HER2-TPMC proves to be a reasonable alternative for HER2-positive cancer chemotherapeutics

Announcing a new article publication for BIO Integration journal. Antibody-drug conjugates (ADCs) have the following advantages: target specificity; wide therapeutic index; and prolonged circulation half-life. A key limitation of ADCs, however, is the large size (∼150 kDa), which markedly slows diffusion through the interstitium of solid tumors and prevents efficient penetration. To address the size issue of ADCs in targeted drug delivery, the authors of this article developed a HER2-targeting peptide-mertansine conjugate (HER2-TPMC) and conducted a head-to-head comparison with HER2-targeting antibody-mertansine conjugate (HER2-TAMC) as a possible alternative for high-penetration breast cancer therapeutics. As expected, a pharmacokinetic (PK) assay revealed that HER2-TP had lower levels persisting in the circulation after 1 h (∼75%) compared to 85% of HER2-targeting antibody (HER2-TA).

The cellular cytotoxic effect of HER2-TPMC was similar to HER2-TAMC in the HER2+ BT474 breast cancer cell line, thus demonstrating similar bioactivity of both conjugates. HER2-TPMC not only revealed higher uptake and specificity in in vitro 3D spheroid cultures compared to the parental drug, mertansine, but HER2-TPMC also had a significant retention in the spheroids. This finding was in stark contrast to HER2-TAMC, a large-sized conjugate which was not able to penetrate the spheroid barrier, thus resulting minimal penetration. In vivo tumoral uptake in a BT474 orthotopic model indicated increased tumor uptake and penetration of HER2-TP compared to parental drug and HER2-TAMC.

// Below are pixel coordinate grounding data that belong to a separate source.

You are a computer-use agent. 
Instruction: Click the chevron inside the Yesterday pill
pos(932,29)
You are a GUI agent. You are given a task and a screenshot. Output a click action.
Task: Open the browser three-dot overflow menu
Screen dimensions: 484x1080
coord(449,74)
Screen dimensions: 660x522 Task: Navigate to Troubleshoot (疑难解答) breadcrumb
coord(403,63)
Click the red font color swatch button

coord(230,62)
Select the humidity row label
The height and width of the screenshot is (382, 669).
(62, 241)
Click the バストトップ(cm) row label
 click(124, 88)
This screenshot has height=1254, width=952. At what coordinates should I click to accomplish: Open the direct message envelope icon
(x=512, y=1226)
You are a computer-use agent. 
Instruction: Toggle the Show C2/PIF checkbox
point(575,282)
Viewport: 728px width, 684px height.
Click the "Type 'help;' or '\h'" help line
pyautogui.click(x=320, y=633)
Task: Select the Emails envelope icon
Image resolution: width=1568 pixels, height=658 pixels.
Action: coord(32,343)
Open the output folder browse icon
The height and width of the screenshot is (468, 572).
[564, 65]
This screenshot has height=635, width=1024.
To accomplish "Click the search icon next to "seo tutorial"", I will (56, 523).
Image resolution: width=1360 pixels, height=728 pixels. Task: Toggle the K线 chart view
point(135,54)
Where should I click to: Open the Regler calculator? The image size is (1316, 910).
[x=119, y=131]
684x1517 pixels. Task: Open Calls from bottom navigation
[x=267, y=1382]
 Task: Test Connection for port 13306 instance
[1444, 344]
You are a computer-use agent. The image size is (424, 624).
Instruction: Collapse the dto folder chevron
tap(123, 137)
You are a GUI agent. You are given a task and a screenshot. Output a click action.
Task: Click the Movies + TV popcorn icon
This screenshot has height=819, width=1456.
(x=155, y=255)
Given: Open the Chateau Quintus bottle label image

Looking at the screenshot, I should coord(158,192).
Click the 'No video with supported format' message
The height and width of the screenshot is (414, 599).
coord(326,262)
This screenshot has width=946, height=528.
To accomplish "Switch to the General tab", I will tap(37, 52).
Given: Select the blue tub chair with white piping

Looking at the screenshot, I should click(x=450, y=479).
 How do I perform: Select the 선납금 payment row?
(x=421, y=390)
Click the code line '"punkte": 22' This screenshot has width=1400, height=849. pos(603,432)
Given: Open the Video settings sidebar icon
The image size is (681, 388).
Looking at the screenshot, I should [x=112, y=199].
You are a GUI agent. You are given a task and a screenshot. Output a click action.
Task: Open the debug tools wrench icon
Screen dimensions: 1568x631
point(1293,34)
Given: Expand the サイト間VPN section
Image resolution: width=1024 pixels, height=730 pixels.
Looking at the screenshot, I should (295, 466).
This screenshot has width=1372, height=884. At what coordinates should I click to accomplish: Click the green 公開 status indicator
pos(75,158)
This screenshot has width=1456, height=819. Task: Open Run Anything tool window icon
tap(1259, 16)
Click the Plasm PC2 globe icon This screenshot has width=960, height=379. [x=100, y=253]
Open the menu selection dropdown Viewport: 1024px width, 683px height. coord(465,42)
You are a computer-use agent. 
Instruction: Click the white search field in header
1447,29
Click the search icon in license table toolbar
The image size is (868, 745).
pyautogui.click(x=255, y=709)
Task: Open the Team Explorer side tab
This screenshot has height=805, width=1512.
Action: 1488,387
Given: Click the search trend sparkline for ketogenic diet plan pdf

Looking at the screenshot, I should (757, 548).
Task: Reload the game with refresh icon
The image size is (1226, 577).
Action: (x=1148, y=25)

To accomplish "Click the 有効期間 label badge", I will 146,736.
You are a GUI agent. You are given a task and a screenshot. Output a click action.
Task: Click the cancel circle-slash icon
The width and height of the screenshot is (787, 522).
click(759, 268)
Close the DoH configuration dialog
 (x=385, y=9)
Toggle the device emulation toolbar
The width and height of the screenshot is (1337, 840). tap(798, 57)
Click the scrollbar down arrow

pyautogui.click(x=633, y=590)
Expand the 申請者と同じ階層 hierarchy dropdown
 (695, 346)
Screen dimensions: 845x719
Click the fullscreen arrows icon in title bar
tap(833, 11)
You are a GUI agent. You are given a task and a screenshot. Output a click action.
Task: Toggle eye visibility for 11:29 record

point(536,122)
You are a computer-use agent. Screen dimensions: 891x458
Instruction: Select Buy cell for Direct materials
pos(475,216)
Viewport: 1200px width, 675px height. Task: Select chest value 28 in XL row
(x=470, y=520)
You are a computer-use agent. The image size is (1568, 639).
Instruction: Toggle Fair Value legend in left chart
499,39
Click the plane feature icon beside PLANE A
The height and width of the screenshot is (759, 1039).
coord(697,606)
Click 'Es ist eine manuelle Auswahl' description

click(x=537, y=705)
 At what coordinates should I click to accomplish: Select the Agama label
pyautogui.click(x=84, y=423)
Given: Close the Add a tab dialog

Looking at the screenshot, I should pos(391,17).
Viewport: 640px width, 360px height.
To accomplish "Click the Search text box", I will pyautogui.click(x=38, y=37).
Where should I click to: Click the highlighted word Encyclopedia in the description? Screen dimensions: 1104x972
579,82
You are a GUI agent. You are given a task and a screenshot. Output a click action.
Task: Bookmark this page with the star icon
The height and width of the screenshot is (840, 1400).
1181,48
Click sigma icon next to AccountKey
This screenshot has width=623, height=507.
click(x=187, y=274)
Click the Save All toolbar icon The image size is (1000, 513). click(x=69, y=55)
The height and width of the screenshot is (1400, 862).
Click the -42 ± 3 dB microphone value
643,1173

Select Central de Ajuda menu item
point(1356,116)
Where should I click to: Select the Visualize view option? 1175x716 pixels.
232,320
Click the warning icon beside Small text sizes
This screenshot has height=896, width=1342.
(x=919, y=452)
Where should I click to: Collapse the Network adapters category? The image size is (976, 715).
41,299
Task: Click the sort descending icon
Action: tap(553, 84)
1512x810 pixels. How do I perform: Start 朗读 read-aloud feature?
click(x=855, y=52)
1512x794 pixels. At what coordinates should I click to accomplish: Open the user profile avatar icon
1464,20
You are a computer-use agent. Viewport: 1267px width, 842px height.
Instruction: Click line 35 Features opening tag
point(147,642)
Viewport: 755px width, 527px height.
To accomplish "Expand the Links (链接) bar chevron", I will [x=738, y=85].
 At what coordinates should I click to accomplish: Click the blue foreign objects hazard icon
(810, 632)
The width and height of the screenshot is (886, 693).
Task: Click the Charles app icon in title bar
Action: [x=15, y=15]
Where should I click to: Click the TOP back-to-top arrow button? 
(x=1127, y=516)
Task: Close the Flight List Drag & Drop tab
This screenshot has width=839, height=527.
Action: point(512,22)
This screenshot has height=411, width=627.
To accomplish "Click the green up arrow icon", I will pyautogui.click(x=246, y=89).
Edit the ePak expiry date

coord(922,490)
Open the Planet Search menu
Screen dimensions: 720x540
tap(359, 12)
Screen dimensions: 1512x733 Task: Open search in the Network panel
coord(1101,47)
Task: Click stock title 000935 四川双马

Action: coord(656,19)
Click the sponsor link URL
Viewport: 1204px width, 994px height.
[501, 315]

The authors successfully developed a HER2-targeting peptide-mertansine conjugate with specific cellular uptake that resulted in longer retention times in vitro and in vivo. HER2-TPMC (∼5 kDa in size) exhibited rapid tissue penetration and enhanced tumoral uptake and retention in vitro and in vivo. Therefore, HER2-TPMC is a reasonable alternative for HER2-positive cancer chemotherapeutics.